Lately I've been dealing with an asynchronous TCP client app which sends
messages to a remote server. Some of these messages are important, and cannot
get lost. Because the connection may drop at any time, I had to implement a
mechanism to resend the message once the client reconnects. As such, I needed
a way to identify what constitutes a connection error.
Python provides a builtin ConnectionError exception precisely for this
purpose, but it turns out it's not enough. After observing logs in production,
I found some errors that were not related to the socket connection per se, but
rather to the system connectivity, like ENETUNREACH
("network unreachable") or ENETDOWN ("network down"). It's interesting to
note how this distinction is reflected in the UNIX errno code prefixes:
ECONN* (connection errors) vs. ENET* (network errors). I've noticed
ENET* errors usually occur on a DHCP renewal, or more in general when the
Wi-Fi signal is weak or absent. Because this code runs on a cleaning robot
which constantly moves around the house, connection can become unstable when
the robot gets far from the Wi-Fi Access Point, so it's pretty common to bump
into errors like these:
File "/usr/lib/python3.7/ssl.py", line 934, in send
return self._sslobj.write(data)
OSError: [Errno 101] Network is unreachable
File "/usr/lib/python3.7/socket.py", line 222, in getaddrinfo
for res in _socket.getaddrinfo(host, port, family, type, proto, flags):
socket.gaierror: [Errno -3] Temporary failure in name resolution
File "/usr/lib/python3.7/ssl.py", line 934, in send
return self._sslobj.write(data)
BrokenPipeError: [Errno 32] Broken pipe
File "/usr/lib/python3.7/ssl.py", line 934, in send
return self._sslobj.write(data)
socket.timeout: The write operation timed out
Production logs also revealed a considerable amount of SSL-related errors. I
was uncertain what to do about those. The app is supposed to gracefully handle
them, so theoretically they should represent a bug. Still, they are
unequivocally related to the connection stream, and represent a failed attempt
to send data, so we want to retry it. Example of logs I found:
File "/usr/lib/python3.7/ssl.py", line 934, in send
return self._sslobj.write(data)
ssl.SSLZeroReturnError: TLS/SSL connection has been closed (EOF)

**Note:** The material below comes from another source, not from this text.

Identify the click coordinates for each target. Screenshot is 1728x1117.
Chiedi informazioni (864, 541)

File "/usr/lib/python3.7/ssl.py", line 934, in send
return self._sslobj.write(data)
ssl.SSLError: [SSL: BAD_LENGTH] bad length
Looking at production logs revealed what sort of brutal, rough and tumble place
the Internet is, and how a network app must be ready to handle all sorts of
unexpected error conditions which hardly show up during testing. To handle all
of these cases I came up with this solution which I think is worth sharing, as
it's generic enough to be reused in similar situations. If needed, this can be
easily extended to include specific exceptions of third party libraries, like
requests.exceptions.ConnectionError.
import errno, socket, ssl
# Network errors, usually related to DHCP or wpa_supplicant (Wi-Fi).

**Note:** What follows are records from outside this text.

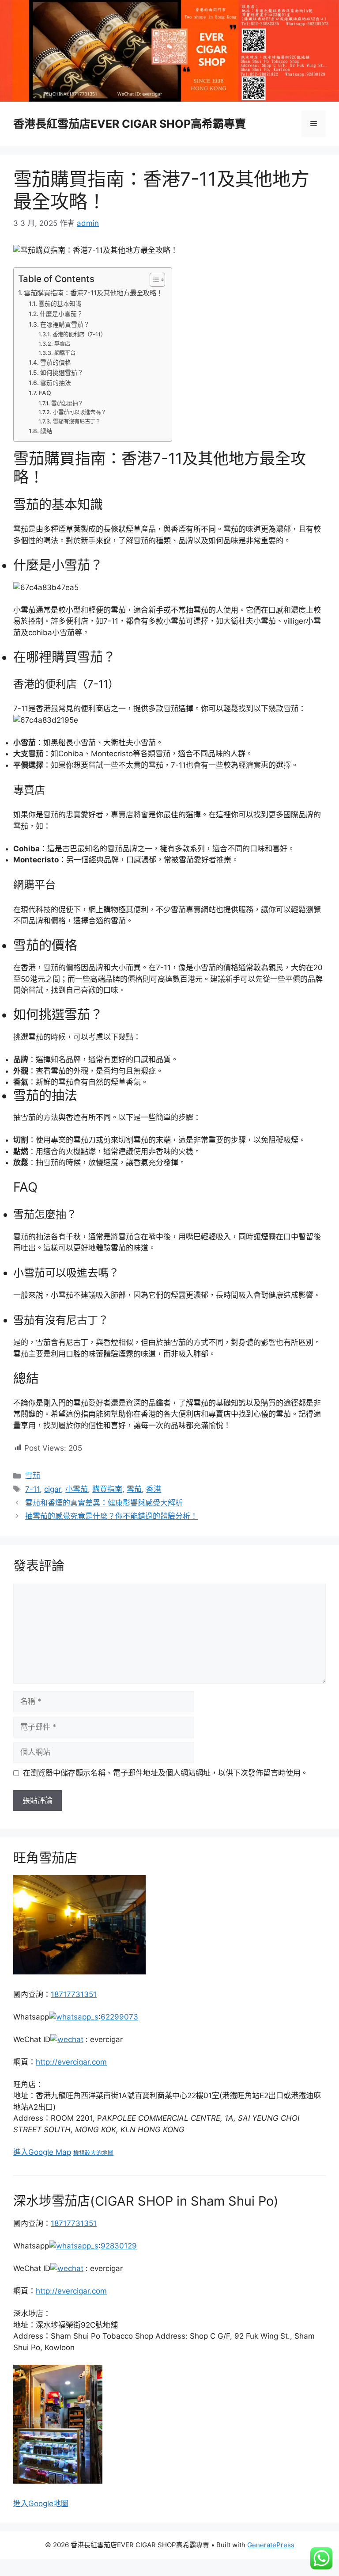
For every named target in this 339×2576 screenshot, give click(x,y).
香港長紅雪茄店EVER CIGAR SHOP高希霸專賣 (129, 123)
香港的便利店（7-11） (79, 334)
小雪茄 (76, 1489)
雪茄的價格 (55, 362)
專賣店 (62, 343)
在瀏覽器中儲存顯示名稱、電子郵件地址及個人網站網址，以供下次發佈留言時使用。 (165, 1772)
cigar (52, 1489)
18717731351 (74, 1994)
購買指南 (107, 1489)
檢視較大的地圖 (93, 2152)
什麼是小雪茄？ (61, 313)
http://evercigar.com (71, 2062)
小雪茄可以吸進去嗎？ (79, 412)
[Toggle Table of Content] (153, 279)
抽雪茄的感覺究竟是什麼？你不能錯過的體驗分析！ (111, 1516)
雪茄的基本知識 (60, 303)
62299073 (119, 2016)
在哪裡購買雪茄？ (65, 324)
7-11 (32, 1489)
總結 (46, 430)
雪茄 (32, 1475)
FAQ (45, 392)
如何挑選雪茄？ (61, 372)
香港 (153, 1489)
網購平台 (64, 353)
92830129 (119, 2245)
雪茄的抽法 (55, 382)
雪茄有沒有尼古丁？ (76, 421)
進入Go (25, 2503)
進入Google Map (42, 2152)
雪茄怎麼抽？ (67, 403)
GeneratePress (270, 2545)
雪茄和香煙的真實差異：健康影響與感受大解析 (104, 1502)
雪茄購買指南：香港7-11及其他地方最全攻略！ (93, 293)
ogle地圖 (53, 2503)
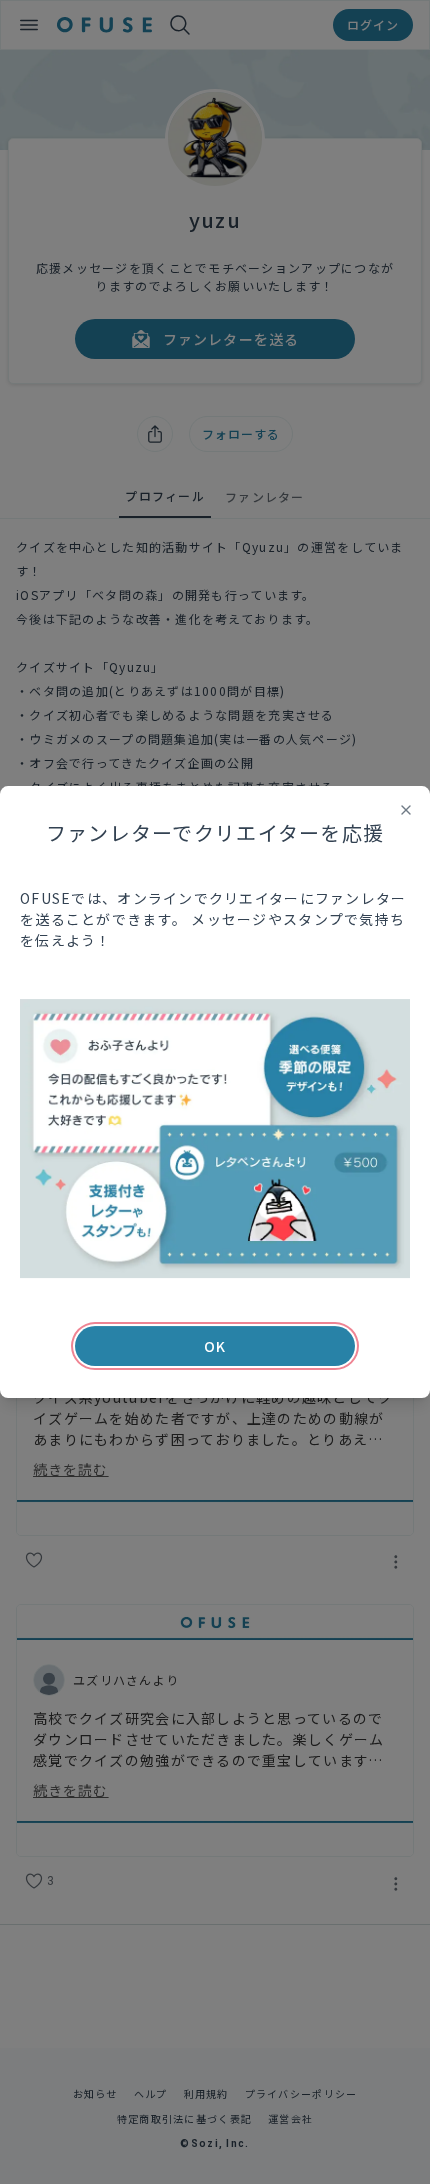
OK (215, 1346)
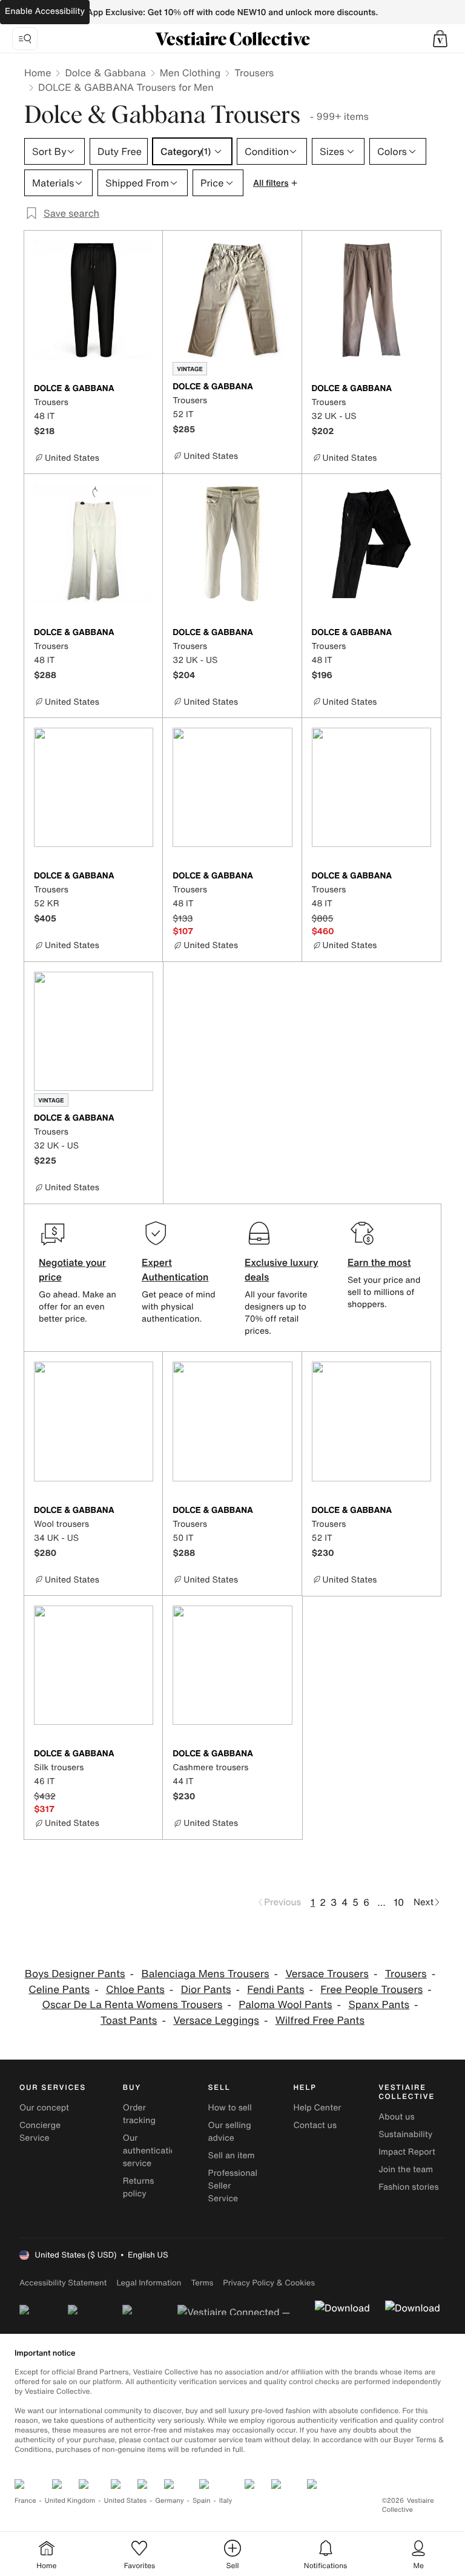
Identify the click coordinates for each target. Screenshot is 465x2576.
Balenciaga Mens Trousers (205, 1973)
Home (37, 72)
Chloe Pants (135, 1989)
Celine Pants (59, 1989)
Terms (202, 2282)
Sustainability (405, 2134)
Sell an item (231, 2155)
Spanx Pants (378, 2004)
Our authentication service (152, 2151)
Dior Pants (206, 1989)
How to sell (230, 2107)
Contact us (315, 2125)
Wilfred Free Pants (319, 2020)
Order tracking (139, 2114)
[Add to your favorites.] (146, 389)
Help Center (317, 2107)
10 (399, 1902)
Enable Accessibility (45, 11)
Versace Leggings (216, 2020)
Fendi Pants (275, 1989)
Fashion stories (408, 2187)
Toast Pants (129, 2020)
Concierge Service (40, 2131)
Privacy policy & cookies (269, 2282)
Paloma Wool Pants (285, 2004)
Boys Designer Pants (75, 1973)
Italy (225, 2500)
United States (125, 2500)
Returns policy (138, 2187)
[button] (440, 38)
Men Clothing (190, 72)
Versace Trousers (327, 1973)
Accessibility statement (63, 2282)
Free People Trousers (371, 1989)
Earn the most (379, 1262)
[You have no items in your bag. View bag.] (440, 38)
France (25, 2500)
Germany (169, 2500)
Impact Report (406, 2152)
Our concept (44, 2107)
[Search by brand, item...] (25, 38)
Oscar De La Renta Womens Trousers (132, 2004)
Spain (202, 2500)
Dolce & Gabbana (105, 72)
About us (396, 2116)
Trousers (254, 72)
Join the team (405, 2169)
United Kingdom (70, 2500)
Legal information (148, 2282)
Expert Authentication (175, 1269)
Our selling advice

NETWORK_ERRNOS = frozenset((
errno.ENETUNREACH, # "Network is unreachable"
errno.ENETDOWN, # "Network is down"
errno.ENETRESET, # "Network dropped connection on reset"
errno.ENONET, # "Machine is not on the network"
))
def is_connection_err(exc):
"""Return True if an exception is connection-related."""
if isinstance(exc, ConnectionError):
# https://docs.python.org/3/library/exceptions.html#ConnectionError
# ConnectionError includes:
# * BrokenPipeError (EPIPE, ESHUTDOWN)
# * ConnectionAbortedError (ECONNABORTED)
# * ConnectionRefusedError (ECONNREFUSED)
# * ConnectionResetError (ECONNRESET)
return True
if isinstance(exc, socket.gaierror):
# failed DNS resolution on connect()
return True
if isinstance(exc, (socket.timeout, TimeoutError)):
# timeout on connect(), recv(), send()
return True
if isinstance(exc, OSError):
# ENOTCONN == "Transport endpoint is not connected"
return (exc.errno in NETWORK_ERRNOS) or (exc.errno == errno.ENOTCONN)
if isinstance(exc, ssl.SSLError):
# Let's consider any SSL error a connection error. Usually this is:
# * ssl.SSLZeroReturnError: "TLS/SSL connection has been closed"
# * ssl.SSLError: [SSL: BAD_LENGTH]
return True
return False
To use it:
try:
sock.sendall(b"hello there")
except Exception as err:
if is_connection_err(err):
schedule_on_reconnect(lambda: sock.sendall(b"hello there"))
raise